Thomson Plastics Inc. will invest about $6 million over the next year to expand capacity for large-tonnage injection molding for customers reshoring production from Asia and Canada.
"Freight logistics has always been an issue but … when you're dealing with large components, you're shipping as much air as you are plastic," Steve Dyer, president and CEO of TPI, told Plastics News. "Because plastic doesn't weigh much, you always cube out on a truck before you weigh out. So location and logistics are even more critical."
As many of TPI's core customers reshore work from Asia, some are relocating regional work from Canada, Dyer said.

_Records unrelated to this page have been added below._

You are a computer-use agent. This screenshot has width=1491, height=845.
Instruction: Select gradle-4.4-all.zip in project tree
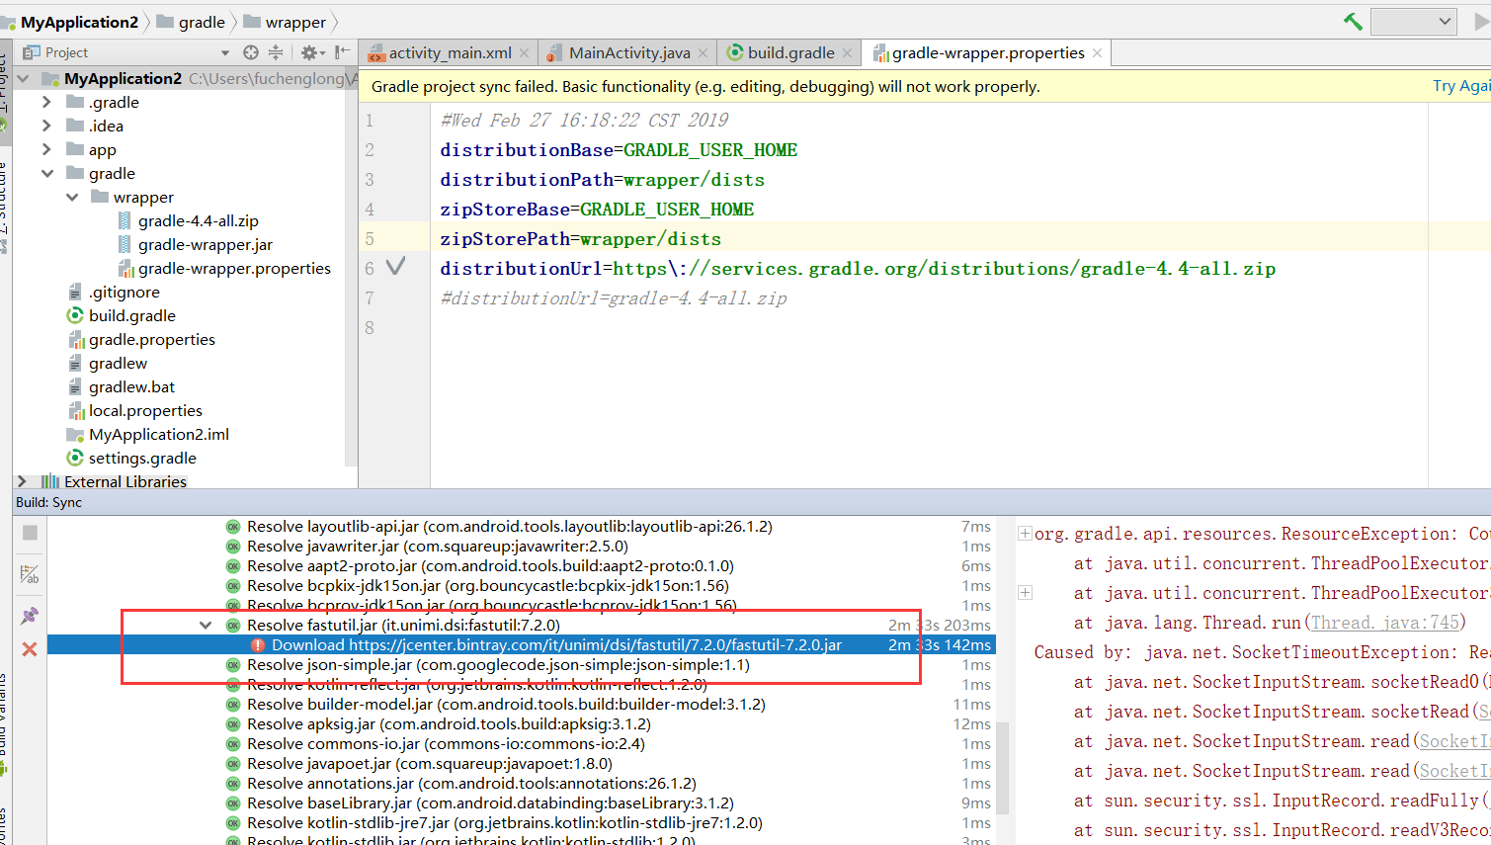(x=198, y=220)
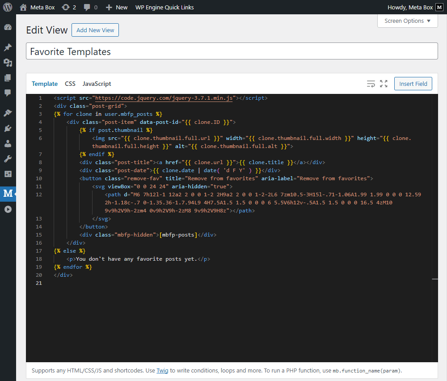Click the Favorite Templates title field
Viewport: 447px width, 381px height.
[x=232, y=51]
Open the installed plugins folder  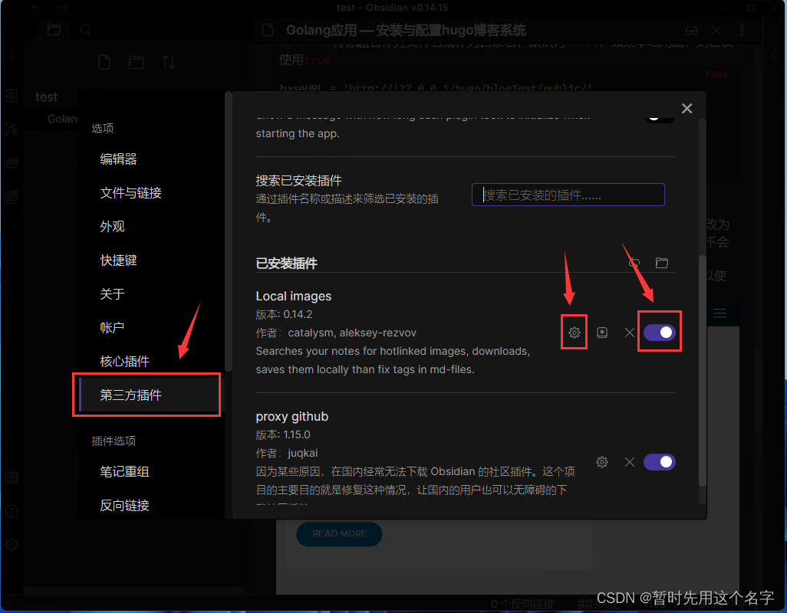(661, 262)
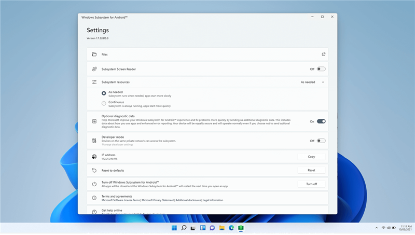The image size is (415, 235).
Task: Click the Turn off button
Action: (x=312, y=184)
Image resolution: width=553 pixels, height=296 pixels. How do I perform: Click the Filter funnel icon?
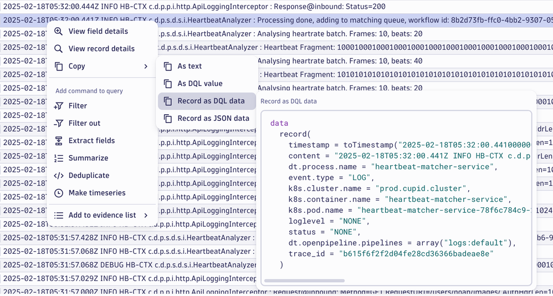click(59, 106)
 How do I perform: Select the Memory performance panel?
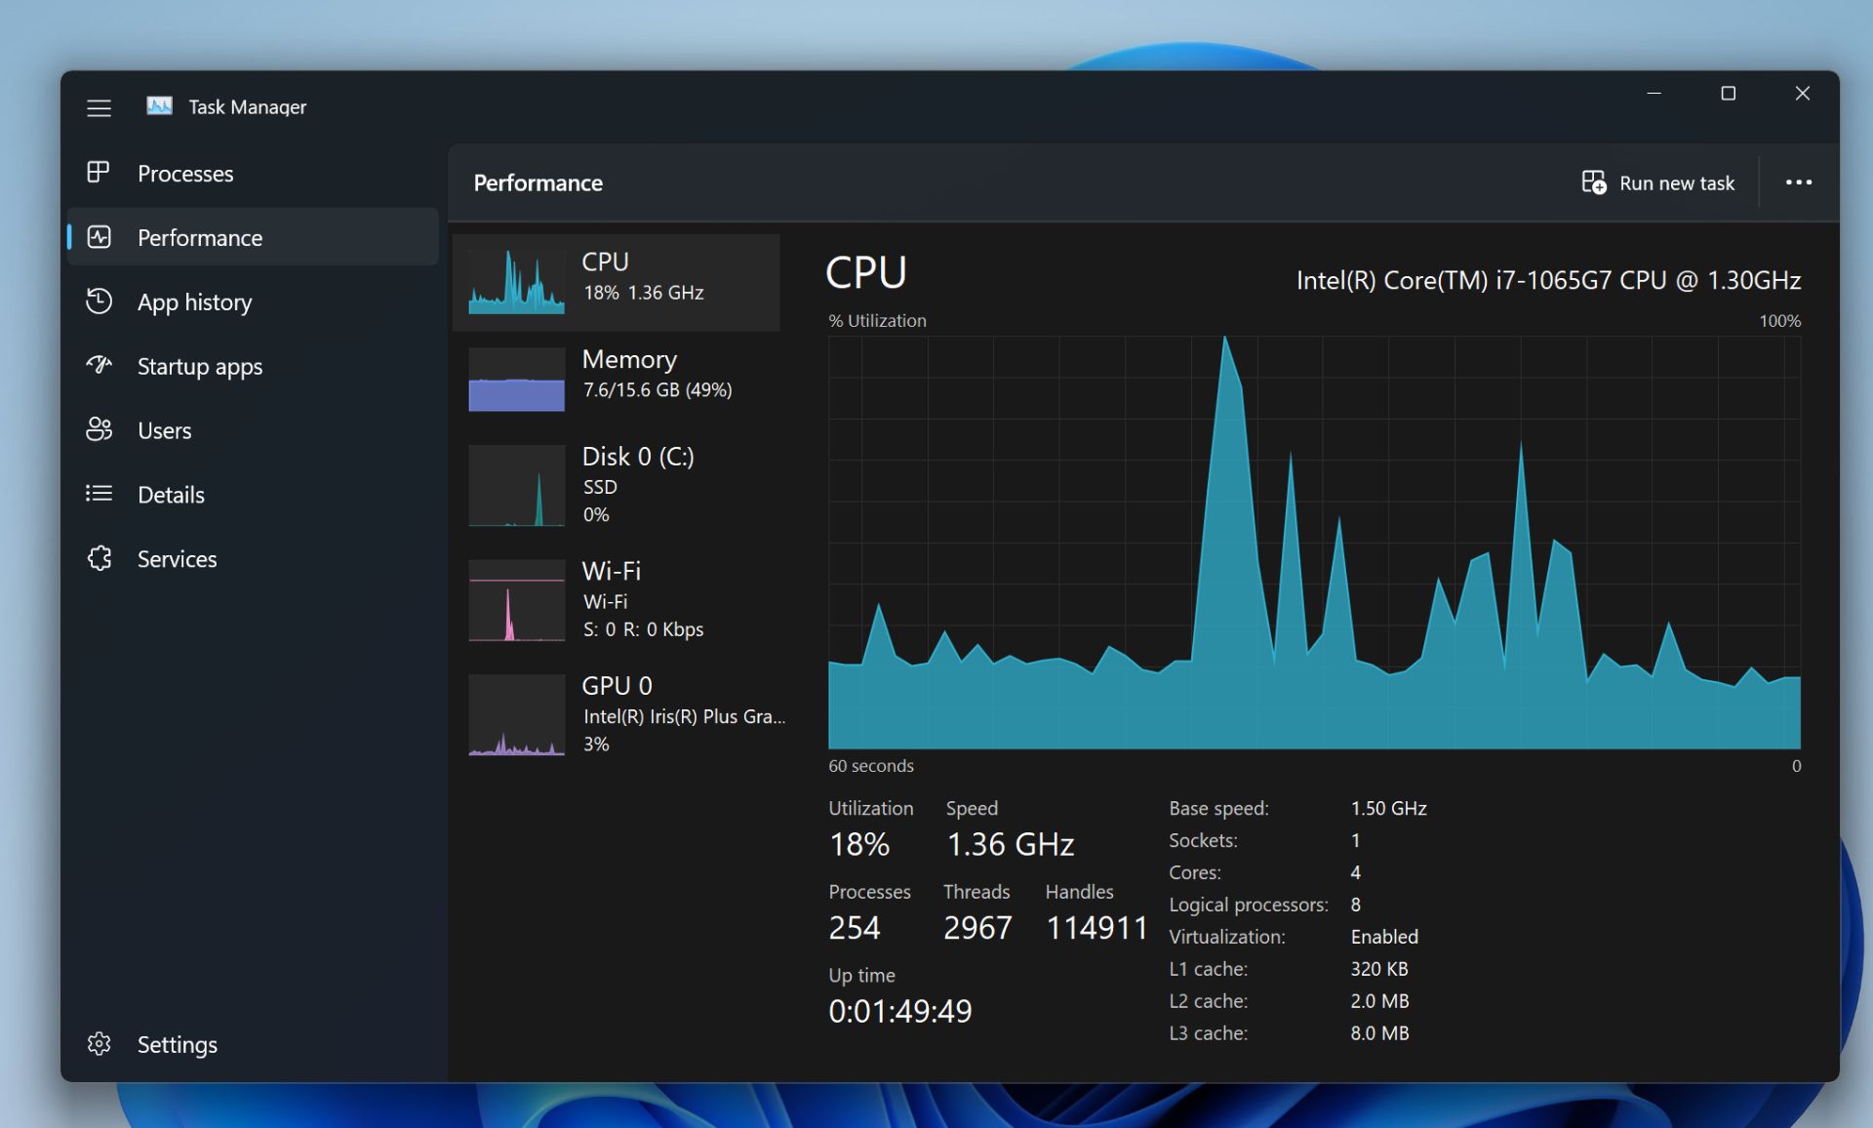coord(620,376)
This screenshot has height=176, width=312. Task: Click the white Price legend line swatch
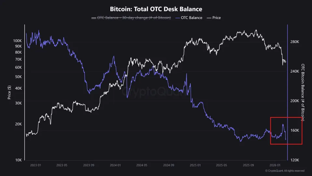pyautogui.click(x=209, y=18)
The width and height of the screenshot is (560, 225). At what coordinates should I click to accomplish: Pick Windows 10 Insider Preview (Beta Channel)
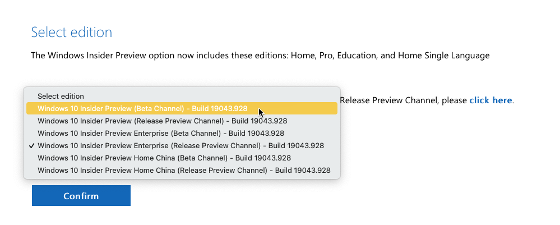click(142, 108)
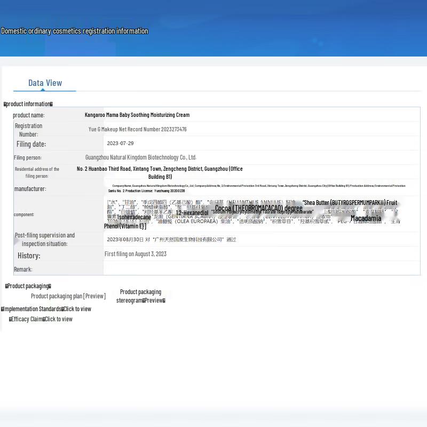Click the Shea Butter ingredient in components
This screenshot has width=427, height=427.
[350, 203]
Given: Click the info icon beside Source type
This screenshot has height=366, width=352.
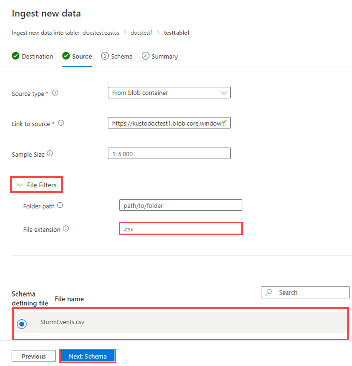Looking at the screenshot, I should point(55,93).
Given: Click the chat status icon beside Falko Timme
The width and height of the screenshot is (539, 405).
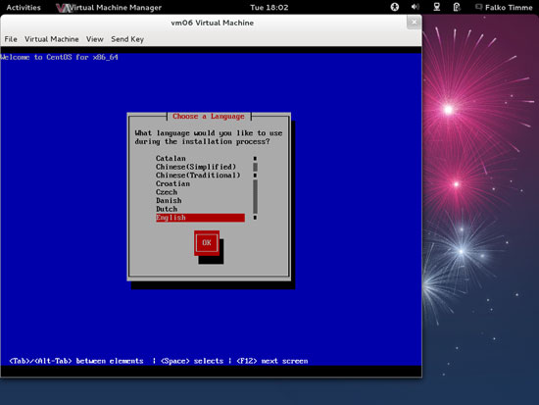Looking at the screenshot, I should 478,7.
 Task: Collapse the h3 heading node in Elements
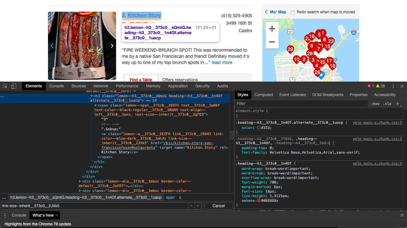pyautogui.click(x=92, y=96)
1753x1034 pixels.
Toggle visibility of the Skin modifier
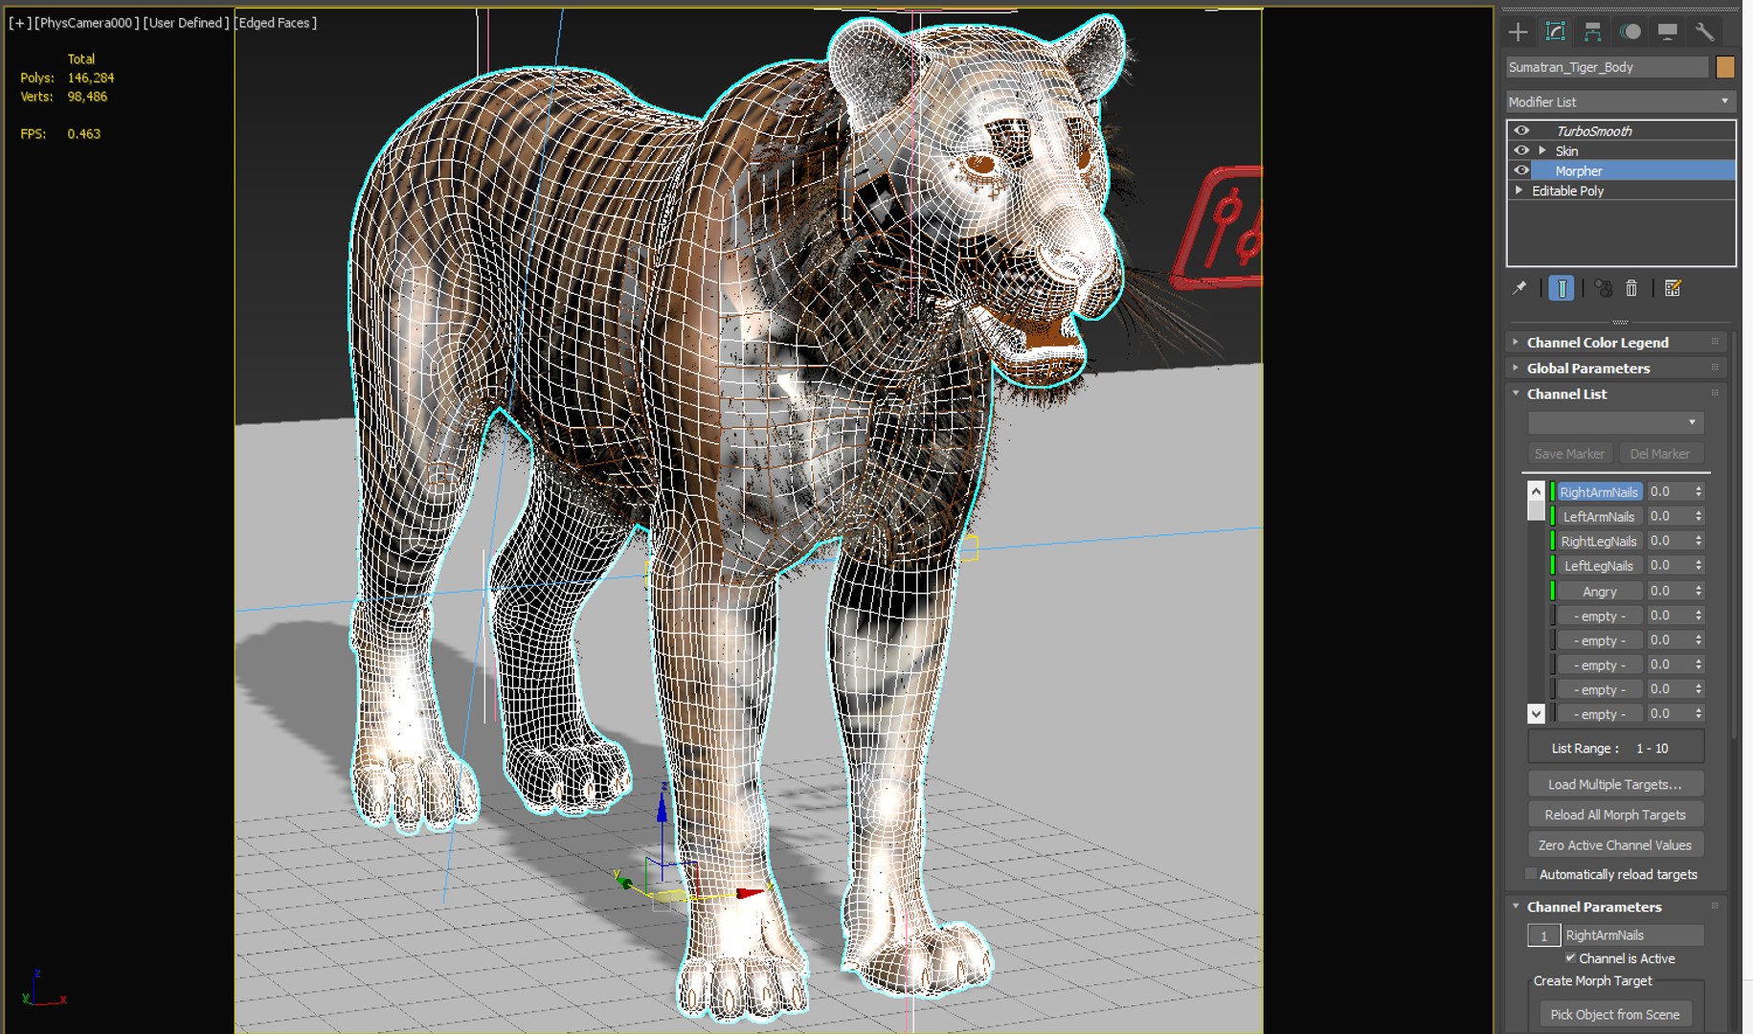tap(1521, 150)
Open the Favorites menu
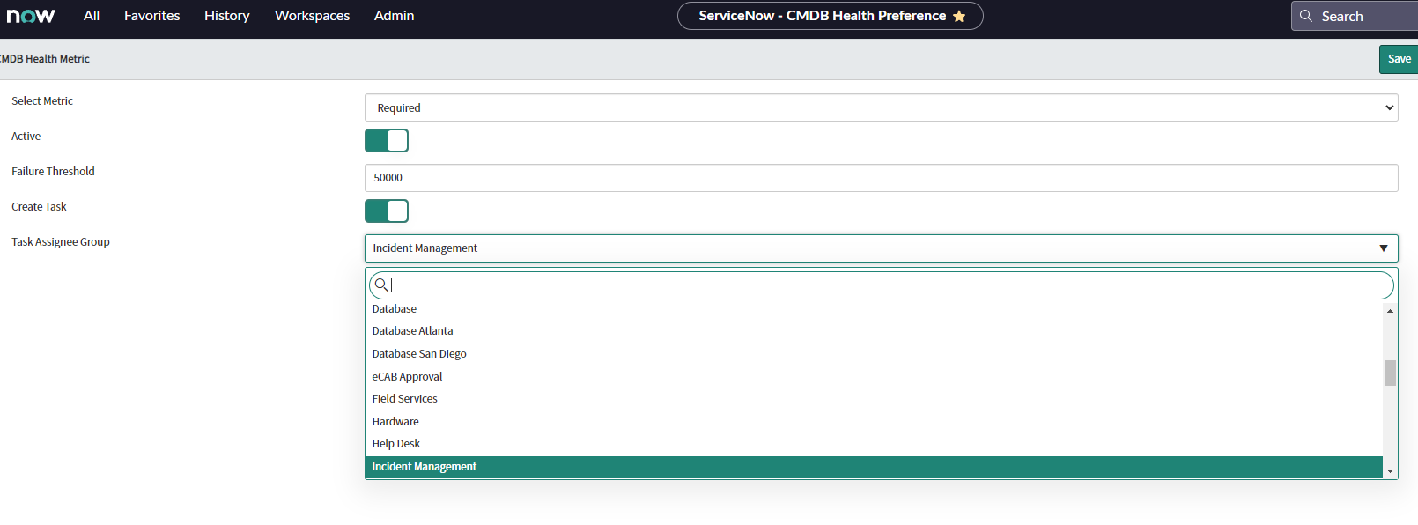This screenshot has height=525, width=1418. [152, 16]
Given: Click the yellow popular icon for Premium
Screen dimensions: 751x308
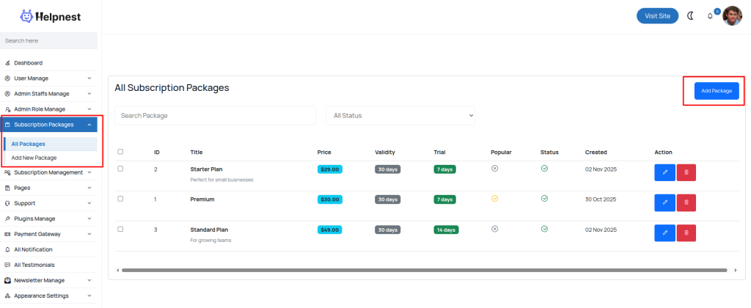Looking at the screenshot, I should click(x=494, y=198).
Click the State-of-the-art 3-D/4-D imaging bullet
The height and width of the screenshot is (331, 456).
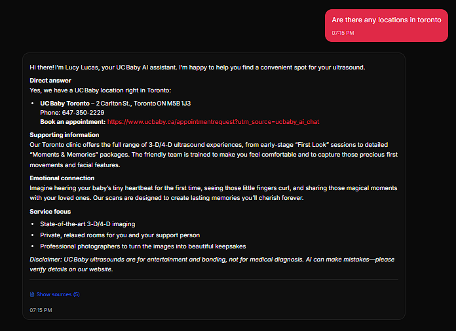tap(87, 224)
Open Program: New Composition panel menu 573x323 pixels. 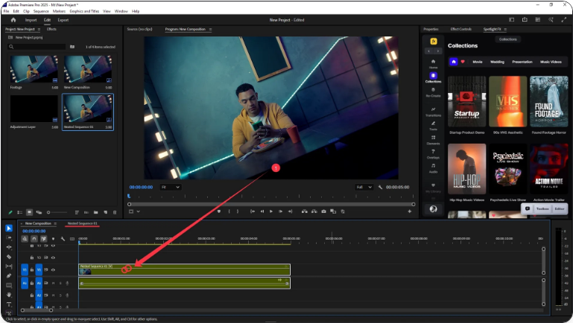pos(210,29)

"We're in the process of bringing those molds, which are going to save them millions of dollars in freight," he said.
The company is using $3.5 million of its investment to retool its headquarters plant in Thomson, Ga., where it plans to hire about 30-40 new workers.
It also ordered new machines for its Lexington, N.C., plant, where it will hire 15 new workers.
TPI's Duncan, S.C. plant, which it purchased last fall, will hire about 20 new workers to meet demand, Dyer said.
Amid a continued worker shortage, Dyer said TPI is offering competitive wages and showing appreciation for its employees.
"People like me are unnecessary overheads," he said. "The value is added at the machine and we want our teammates to feel that important because they are to us.
"As we're all struggling to find people … we have to do the type of work that creates margins that allow you to pay [sustainable wages]," Dyer added.